Managing Output Files

This solution describes how to design a pipeline that writes output files to a destination, moves the files to a different location, and then changes the permissions for the files.

Let's say that your pipeline writes data to Hadoop Distributed File System (HDFS). By default, the Hadoop FS destination creates a complex set of directories for output files and late record files, keeping files open for writing based on stage configuration. That's great, but once the files are complete, you'd like the files moved to a different location. And while you're at it, it would be nice to set the permissions for the written files.

So what do you do?

Add an event stream to the pipeline to manage output files when the Hadoop FS destination is done writing them. Then, use the HDFS File Metadata executor in the event stream.
Note: If you prefer, instead of using the Hadoop FS destination with the HDFS File Metadata executor, you can use the Local FS destination with the HDFS File Metadata executor or the MapR FS destination with the MapR FS File Metadata executor.

Here's a pipeline that reads from a database using JDBC, performs some processing, and writes to HDFS:

  1. To add an event stream, first configure Hadoop FS to generate events:

    On the General tab of the Hadoop FS destination, select the Produce Events property.
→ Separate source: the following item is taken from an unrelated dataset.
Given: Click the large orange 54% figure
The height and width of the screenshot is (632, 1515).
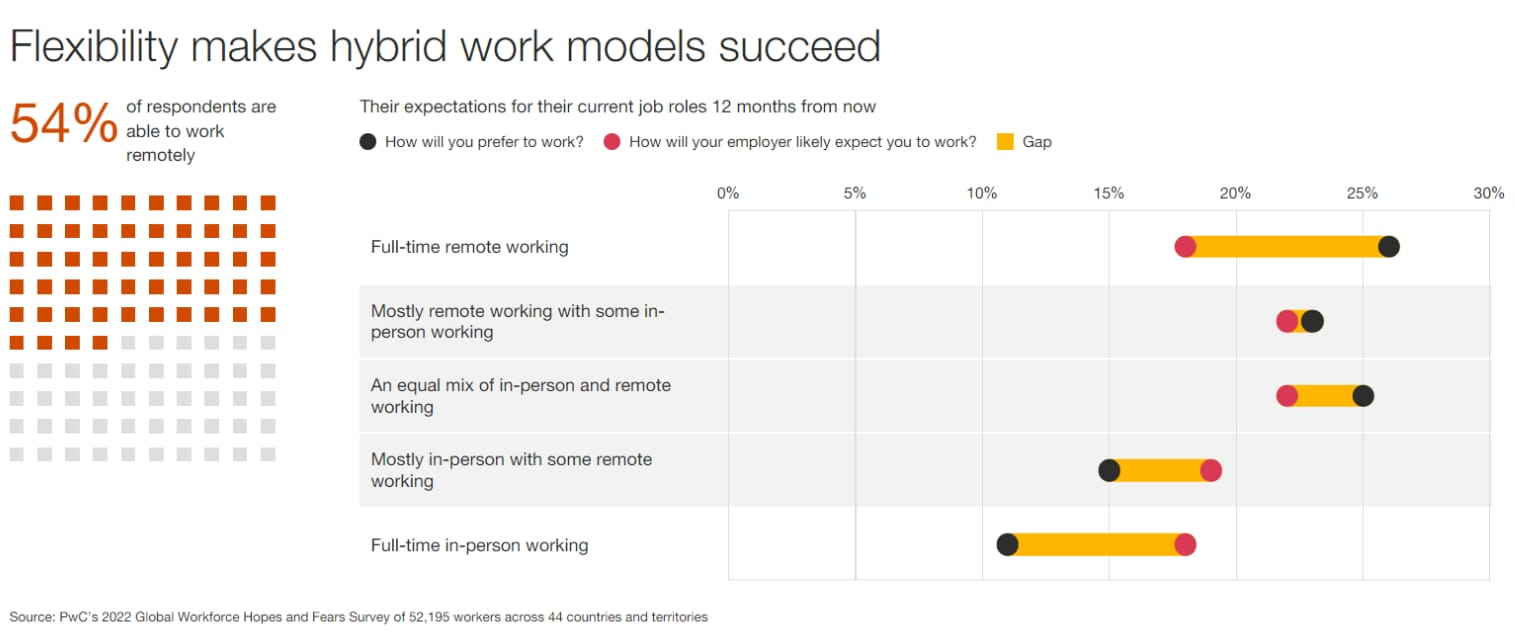Looking at the screenshot, I should click(63, 126).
    Now, the event output stream becomes available, and Hadoop FS generates an event record each time it closes an output file. The Hadoop FS event record includes fields for the file name, path, and size.

  2. Connect the Hadoop FS event output stream to a HDFS File Metadata executor.

    Now, each time the HDFS File Metadata executor receives an event, it triggers the tasks that you configure it to run.

  3. Configure the HDFS File Metadata executor to move the files to the directory that you want and set the permissions for the file.

    In the HDFS File Metadata executor, configure the HDFS configuration details on the HDFS tab. Then, on the Tasks tab, select Change Metadata on Existing File configure the changes that you want to make.

    In this case, you want to move files to /new/location, and set the file permissions to 0440 to allow the user and group read access to the files:

With this event stream added to the pipeline, each time the Hadoop FS destination closes a file, it generates an event record. When the HDFS File Metadata executor receives the event record, it moves the file and sets the file permissions. No muss, no fuss.